REQUIRED WORK.
• a. In the passage about Shoulders's path into chemistry, reproduce the text from "As an undergraduate, Shoulders" to "the structure is.".
• b. Write the next part of the passage about Shoulders's path into chemistry, starting right after its final sentence.

EXCERPTED TEXT.
--------------------------------------------------

Before starting college at nearby Virginia Tech, Shoulders spent a couple of years working as a carpenter.
“That’s when I discovered that I really liked building things,” he says. “When I went to college I was thinking about fields to get into, and I realized chemistry was an opportunity to merge those two things that I had begun to find very exciting — building things but also thinking at the molecular level. A big part of what chemists do is make things that have never been made before, by connecting atoms in different ways.”
As an undergraduate, Shoulders worked in the lab of chemistry professor Felicia Etzkorn, devising ways to synthesize complex new molecules, including stable peptides that mimic protein functions. In graduate school at the University of Wisconsin, he worked with Professor Ronald Raines, who is now on the faculty at MIT. At Wisconsin, Shoulders began to study protein biophysics, with a focus on the physical and chemical factors that control which structure a given protein adopts and how stable the structure is.

--------------------------------------------------

[Pixel coordinate grounding data]

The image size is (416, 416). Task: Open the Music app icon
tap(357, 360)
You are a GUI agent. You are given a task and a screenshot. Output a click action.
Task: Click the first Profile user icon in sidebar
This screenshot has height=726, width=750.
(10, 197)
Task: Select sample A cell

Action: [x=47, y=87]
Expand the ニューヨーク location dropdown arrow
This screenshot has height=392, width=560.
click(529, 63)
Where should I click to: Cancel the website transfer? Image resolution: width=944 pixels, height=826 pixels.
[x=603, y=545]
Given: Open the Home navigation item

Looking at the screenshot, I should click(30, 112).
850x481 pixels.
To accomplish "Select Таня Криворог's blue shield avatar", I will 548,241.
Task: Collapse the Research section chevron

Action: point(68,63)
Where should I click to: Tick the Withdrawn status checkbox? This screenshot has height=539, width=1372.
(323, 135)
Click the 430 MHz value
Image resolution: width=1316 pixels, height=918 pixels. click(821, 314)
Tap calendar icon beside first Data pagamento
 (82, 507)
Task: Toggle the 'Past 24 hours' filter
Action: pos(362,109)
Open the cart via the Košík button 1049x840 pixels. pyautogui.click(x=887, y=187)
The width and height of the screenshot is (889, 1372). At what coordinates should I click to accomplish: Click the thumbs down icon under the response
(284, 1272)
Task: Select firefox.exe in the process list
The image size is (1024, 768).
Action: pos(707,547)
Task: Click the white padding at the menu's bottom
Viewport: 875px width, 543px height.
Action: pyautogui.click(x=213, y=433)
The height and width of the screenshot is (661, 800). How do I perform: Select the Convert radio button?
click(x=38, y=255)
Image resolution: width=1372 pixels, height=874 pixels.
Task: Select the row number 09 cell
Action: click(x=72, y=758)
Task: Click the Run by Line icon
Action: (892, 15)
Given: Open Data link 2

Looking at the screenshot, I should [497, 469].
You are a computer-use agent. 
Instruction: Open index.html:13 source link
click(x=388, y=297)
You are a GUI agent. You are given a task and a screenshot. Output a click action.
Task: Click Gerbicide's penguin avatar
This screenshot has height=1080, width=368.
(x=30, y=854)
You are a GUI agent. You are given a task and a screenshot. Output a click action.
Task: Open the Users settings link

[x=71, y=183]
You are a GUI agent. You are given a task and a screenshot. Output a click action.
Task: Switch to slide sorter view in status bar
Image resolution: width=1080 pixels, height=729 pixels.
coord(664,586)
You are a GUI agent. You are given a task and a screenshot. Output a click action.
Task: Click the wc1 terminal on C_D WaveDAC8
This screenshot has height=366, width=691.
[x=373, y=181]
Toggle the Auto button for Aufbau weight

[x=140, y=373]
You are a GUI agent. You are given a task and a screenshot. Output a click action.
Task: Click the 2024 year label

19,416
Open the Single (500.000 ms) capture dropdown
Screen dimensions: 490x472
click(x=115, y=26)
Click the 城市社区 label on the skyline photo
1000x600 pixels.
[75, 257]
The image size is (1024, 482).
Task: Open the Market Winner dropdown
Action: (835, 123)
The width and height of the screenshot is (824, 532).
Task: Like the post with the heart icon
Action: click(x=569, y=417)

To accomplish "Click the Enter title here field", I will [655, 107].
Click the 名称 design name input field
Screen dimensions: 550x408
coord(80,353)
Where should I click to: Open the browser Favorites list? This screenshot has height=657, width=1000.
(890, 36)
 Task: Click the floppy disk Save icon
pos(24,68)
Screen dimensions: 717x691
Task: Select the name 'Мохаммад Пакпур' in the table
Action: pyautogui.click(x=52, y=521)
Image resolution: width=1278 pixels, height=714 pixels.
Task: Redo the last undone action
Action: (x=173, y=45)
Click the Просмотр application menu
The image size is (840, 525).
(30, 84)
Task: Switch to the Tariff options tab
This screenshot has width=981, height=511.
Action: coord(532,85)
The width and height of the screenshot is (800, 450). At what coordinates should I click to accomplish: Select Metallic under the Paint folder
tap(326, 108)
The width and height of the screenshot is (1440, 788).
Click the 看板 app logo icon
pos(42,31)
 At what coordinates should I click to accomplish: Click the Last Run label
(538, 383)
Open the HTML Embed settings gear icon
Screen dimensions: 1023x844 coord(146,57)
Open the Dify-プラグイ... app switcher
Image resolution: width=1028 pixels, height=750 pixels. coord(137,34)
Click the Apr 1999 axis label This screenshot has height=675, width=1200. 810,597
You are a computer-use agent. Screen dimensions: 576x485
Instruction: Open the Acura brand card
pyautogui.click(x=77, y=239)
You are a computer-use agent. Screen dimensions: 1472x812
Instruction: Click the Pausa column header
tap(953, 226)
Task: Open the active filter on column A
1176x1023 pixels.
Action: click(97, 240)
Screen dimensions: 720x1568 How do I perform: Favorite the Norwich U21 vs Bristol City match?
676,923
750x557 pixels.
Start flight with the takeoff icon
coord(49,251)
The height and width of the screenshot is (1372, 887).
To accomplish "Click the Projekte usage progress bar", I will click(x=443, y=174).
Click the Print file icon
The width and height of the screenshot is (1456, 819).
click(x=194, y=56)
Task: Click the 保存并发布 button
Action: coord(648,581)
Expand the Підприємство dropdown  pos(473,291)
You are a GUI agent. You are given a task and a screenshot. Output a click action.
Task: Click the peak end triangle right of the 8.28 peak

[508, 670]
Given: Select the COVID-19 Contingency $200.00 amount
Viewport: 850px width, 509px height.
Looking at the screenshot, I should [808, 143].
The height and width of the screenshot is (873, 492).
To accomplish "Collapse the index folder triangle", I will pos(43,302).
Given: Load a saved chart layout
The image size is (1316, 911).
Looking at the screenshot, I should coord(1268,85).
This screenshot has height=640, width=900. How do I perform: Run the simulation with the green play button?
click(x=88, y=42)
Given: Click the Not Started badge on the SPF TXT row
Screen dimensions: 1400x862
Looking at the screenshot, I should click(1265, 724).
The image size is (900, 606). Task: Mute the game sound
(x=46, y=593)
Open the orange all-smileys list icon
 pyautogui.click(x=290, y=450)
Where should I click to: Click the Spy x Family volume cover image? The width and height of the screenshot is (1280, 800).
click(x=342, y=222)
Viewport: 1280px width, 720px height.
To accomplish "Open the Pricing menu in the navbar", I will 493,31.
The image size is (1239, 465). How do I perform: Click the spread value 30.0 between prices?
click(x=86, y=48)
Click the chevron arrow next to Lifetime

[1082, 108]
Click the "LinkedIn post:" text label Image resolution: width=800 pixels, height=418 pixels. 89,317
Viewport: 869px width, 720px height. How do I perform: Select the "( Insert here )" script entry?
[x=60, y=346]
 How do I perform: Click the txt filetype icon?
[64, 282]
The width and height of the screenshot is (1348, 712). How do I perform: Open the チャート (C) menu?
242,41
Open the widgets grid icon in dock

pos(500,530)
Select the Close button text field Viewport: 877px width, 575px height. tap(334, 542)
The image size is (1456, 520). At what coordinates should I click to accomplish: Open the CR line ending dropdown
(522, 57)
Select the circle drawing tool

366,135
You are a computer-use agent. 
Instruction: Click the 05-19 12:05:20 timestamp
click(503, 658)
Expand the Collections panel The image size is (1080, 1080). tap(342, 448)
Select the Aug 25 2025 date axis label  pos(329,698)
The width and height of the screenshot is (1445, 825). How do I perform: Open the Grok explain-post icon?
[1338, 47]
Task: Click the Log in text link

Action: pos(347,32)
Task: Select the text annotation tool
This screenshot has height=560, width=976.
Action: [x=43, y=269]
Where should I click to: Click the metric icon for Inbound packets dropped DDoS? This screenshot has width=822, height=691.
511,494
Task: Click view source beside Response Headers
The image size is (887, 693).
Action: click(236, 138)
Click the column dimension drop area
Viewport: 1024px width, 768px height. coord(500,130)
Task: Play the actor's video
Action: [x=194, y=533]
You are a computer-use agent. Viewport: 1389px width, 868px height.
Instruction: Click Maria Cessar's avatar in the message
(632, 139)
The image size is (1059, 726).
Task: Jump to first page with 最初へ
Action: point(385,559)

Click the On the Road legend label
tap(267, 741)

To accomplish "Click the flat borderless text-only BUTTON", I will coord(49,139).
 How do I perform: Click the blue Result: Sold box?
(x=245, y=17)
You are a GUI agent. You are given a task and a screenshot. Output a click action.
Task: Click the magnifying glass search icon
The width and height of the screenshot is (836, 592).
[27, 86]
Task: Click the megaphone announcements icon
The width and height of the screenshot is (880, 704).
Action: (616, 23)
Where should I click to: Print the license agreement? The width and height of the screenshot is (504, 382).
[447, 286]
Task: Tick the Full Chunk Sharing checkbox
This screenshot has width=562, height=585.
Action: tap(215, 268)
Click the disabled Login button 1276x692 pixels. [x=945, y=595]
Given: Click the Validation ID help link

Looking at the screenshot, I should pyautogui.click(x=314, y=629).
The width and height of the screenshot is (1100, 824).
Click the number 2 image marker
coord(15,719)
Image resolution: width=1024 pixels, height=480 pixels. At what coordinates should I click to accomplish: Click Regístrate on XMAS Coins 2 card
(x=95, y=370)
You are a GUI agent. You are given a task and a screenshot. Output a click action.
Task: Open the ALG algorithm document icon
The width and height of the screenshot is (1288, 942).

--------------------------------------------------

TASK RESULTS.
• a.
As an undergraduate, Shoulders worked in the lab of chemistry professor Felicia Etzkorn, devising ways to synthesize complex new molecules, including stable peptides that mimic protein functions. In graduate school at the University of Wisconsin, he worked with Professor Ronald Raines, who is now on the faculty at MIT. At Wisconsin, Shoulders began to study protein biophysics, with a focus on the physical and chemical factors that control which structure a given protein adopts and how stable the structure is.

• b.
For his graduate studies, Shoulders analyzed how proteins fold while in a solution in a test tube. Once he finished his PhD, he decided to delve into how proteins fold in their natural environment: living cells.
“Experiments in test tubes are a great way to get some insight but, ultimately, we want to know how the biological system works,” Shoulders says. To that end, he went to the Scripps Research Institute to do a postdoc with professors Jeffery Kelly and Luke Wiseman, who study diseases caused by protein misfolding.
Neurodegenerative diseases like Alzheimer’s and Parkinson’s diseases are perhaps the best known protein misfolding disorders, but there are thousands of others, most of which affect smaller numbers of people. Kelly, Wiseman, and many others, including the late MIT biology professor Susan Lindquist, have shown that protein misfolding is linked to cellular signaling pathways involved in stress responses.
“When protein folding goes awry, these signaling pathways recognize it and try to fix the problem. If they succeed, then all is well, but if they fail, that almost always leads to disease,” Shoulders says.
Disrupted protein folding
Since joining the MIT faculty in 2012, Shoulders and his students have developed a number of chemical and genetic techniques for first perturbing different aspects of the proteostasis network and then observing how protein folding is affected.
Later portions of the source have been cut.